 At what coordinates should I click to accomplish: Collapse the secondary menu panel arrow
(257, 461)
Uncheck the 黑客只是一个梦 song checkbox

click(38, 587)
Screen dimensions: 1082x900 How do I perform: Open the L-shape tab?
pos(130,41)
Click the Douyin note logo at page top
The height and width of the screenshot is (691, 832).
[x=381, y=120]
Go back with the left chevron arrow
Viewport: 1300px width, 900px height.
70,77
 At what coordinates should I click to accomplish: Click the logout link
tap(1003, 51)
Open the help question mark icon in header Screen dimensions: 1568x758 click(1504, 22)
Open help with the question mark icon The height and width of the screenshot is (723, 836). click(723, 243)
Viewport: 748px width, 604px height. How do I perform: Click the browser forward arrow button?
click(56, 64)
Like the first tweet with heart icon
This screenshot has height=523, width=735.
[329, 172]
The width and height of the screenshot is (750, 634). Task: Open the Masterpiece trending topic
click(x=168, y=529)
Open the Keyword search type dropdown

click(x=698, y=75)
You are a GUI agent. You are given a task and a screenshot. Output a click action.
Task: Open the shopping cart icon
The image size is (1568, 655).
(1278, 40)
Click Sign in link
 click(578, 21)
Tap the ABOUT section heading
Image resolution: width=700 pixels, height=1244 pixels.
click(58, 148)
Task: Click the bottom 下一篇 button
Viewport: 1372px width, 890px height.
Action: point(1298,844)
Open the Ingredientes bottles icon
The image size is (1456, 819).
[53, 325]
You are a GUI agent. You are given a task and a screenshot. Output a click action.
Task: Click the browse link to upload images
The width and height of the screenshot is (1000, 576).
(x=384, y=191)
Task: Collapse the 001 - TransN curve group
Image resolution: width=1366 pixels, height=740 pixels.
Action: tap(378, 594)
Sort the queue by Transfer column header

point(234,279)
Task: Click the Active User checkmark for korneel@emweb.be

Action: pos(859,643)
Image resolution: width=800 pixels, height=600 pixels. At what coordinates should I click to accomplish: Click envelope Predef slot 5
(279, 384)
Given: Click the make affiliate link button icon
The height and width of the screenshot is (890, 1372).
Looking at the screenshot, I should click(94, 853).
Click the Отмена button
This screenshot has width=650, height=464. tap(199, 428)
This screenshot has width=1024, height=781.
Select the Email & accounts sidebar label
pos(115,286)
****
Please go over the data above and copy each line with "question" in it.

Open the help question mark icon in header Screen dimensions: 1568x758 click(1504, 22)
Open help with the question mark icon The height and width of the screenshot is (723, 836). click(723, 243)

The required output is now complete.